Border Security: Immigration Enforcement Between Ports of Entry

Lisa Seghetti, Section Research Manager

December 18, 2014

http://www.fas.org/sgp/crs/homesec/R42138.pdf

[full-text, 48 pages]

 

Summary

Border enforcement is a core element of the Department of Homeland Security’s effort to control

unauthorized migration, with the U.S. Border Patrol (USBP) within the U.S. Customs and Border

Protection (CBP) as the lead agency along most of the border. Border enforcement has been an

ongoing subject of congressional interest since the 1970s, when illegal immigration to the United

States first registered as a serious national problem; and border security has received additional

attention in the years since the terrorist attacks of 2001.

 

Since the 1990s, migration control at the border has been guided by a strategy of “prevention

through deterrence”—the idea that the concentration of personnel, infrastructure, and surveillance

technology along heavily trafficked regions of the border will discourage unauthorized aliens

from attempting to enter the United States.

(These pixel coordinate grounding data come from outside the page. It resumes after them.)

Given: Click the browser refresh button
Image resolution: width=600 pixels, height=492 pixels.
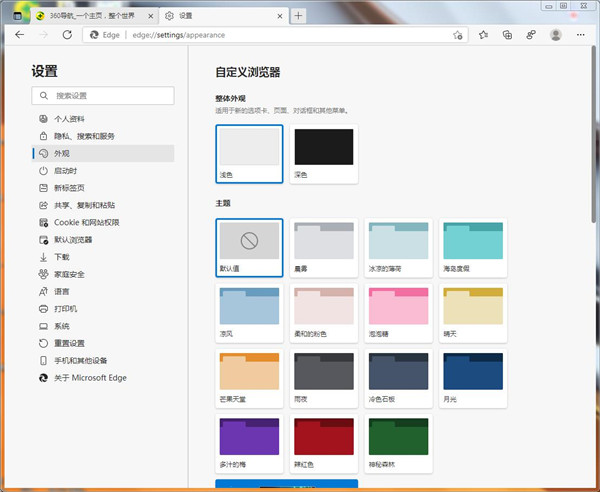Looking at the screenshot, I should 67,34.
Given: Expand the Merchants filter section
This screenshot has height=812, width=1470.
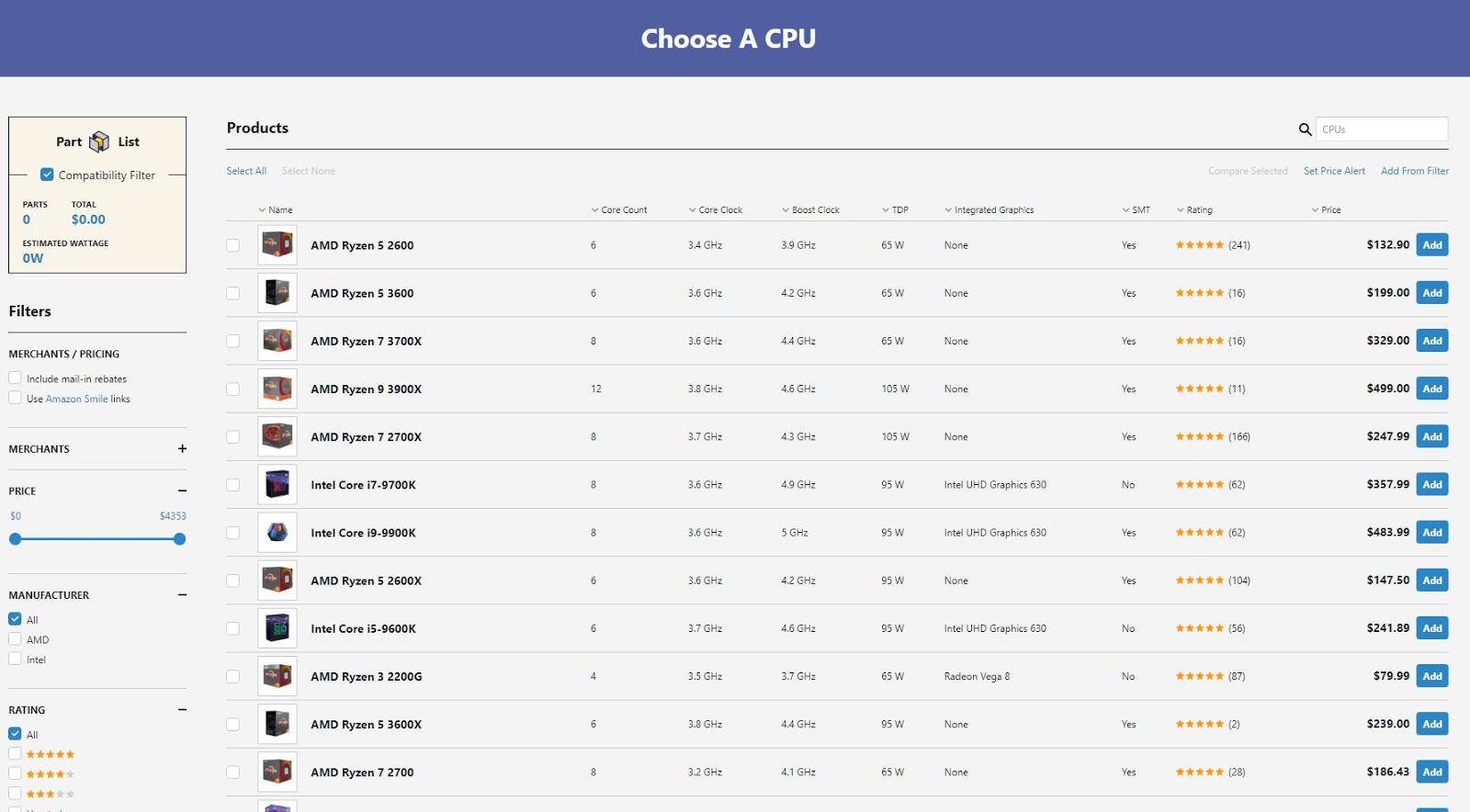Looking at the screenshot, I should point(182,448).
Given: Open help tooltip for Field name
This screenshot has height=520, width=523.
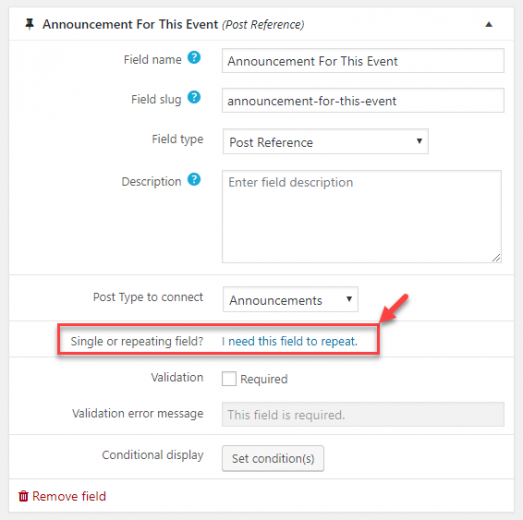Looking at the screenshot, I should (194, 58).
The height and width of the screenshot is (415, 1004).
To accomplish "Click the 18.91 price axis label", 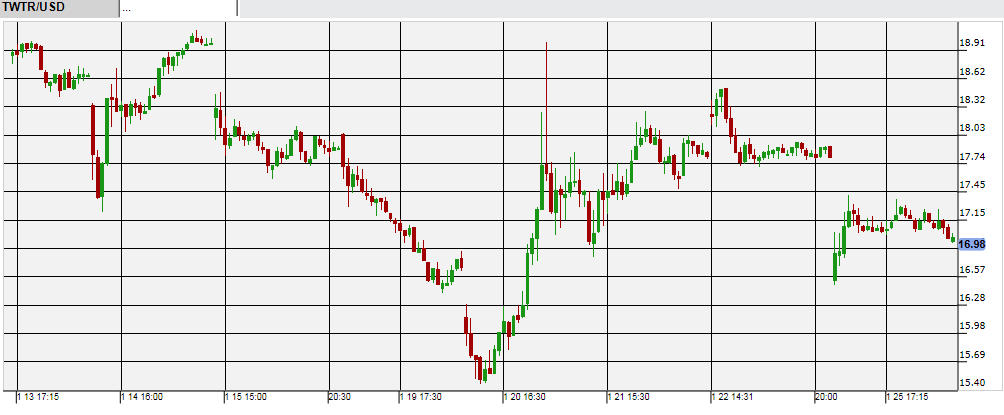I will pyautogui.click(x=973, y=43).
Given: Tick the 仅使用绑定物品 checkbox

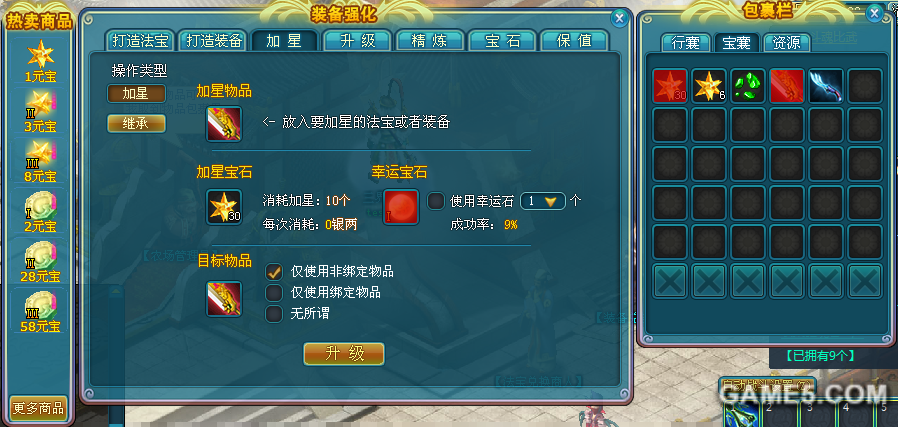Looking at the screenshot, I should click(274, 292).
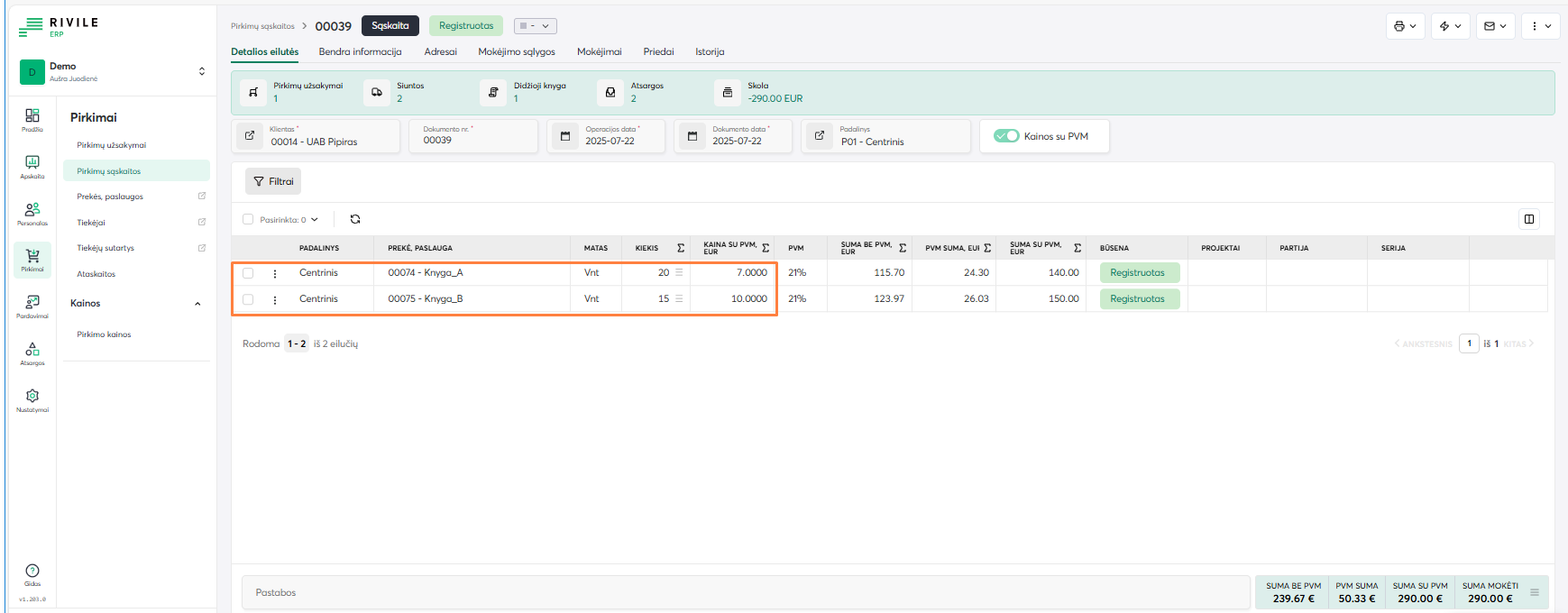Screen dimensions: 1568x613
Task: Open the email envelope dropdown
Action: point(1494,26)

Since 2005, CBP has attempted to discourage repeat

illegal migrant entries and disrupt migrant smuggling networks by imposing tougher penalties

against certain unauthorized aliens, a set of policies eventually described as “enforcement with

consequences.” Most people apprehended at the Southwest border are now subject to “high

consequence” enforcement outcomes.

 

Across a variety of indicators, the United States has substantially expanded border enforcement

resources over the last three decades. Particularly since 2001, such increases include border

security appropriations, personnel, fencing and infrastructure, and surveillance technology. In

addition to increased resources, the USBP has implemented several strategies over the past

several decades in an attempt to thwart illegal migration. Recently, the Obama Administration

announced executive actions to “fix” the immigration system. These actions address numerous

issues, including a security plan at the southern border.

 

The Border Patrol collects data on several different border enforcement outcomes; and this report

describes trends in border apprehensions, recidivism, and estimated got aways and turn backs. Yet

none of these existing data are designed to measure illegal border flows or the degree to which

the border is secured. Thus, the report also describes methods for estimating illegal border flows

based on enforcement data and migrant surveys.

 

Drawing on multiple data sources, the report suggests conclusions about the state of border

security. Robust investments at the border were not associated with reduced illegal inflows during

the 1980s and 1990s, but a range of evidence suggests a substantial drop in illegal inflows in

2007-2011, followed by a slight rise in 2012 and a more dramatic rise in 2013. Enforcement,

along with the economic downturn in the United States, likely contributed to the drop in

unauthorized migration, though the precise share of the decline attributable to enforcement is

unknown.

 

Enhanced border enforcement also may have contributed to a number of secondary costs and

benefits. To the extent that border enforcement successfully deters illegal entries, such

enforcement may reduce border-area violence and migrant deaths, protect fragile border

ecosystems, and improve the quality of life in border communities. But to the extent that aliens

are not deterred, the concentration of enforcement resources on the border may increase border

area violence and migrant deaths, encourage unauthorized migrants to find new ways to enter

illegally and to remain in the United States for longer periods of time, damage border ecosystems,

harm border-area businesses and the quality of life in border communities, and strain U.S.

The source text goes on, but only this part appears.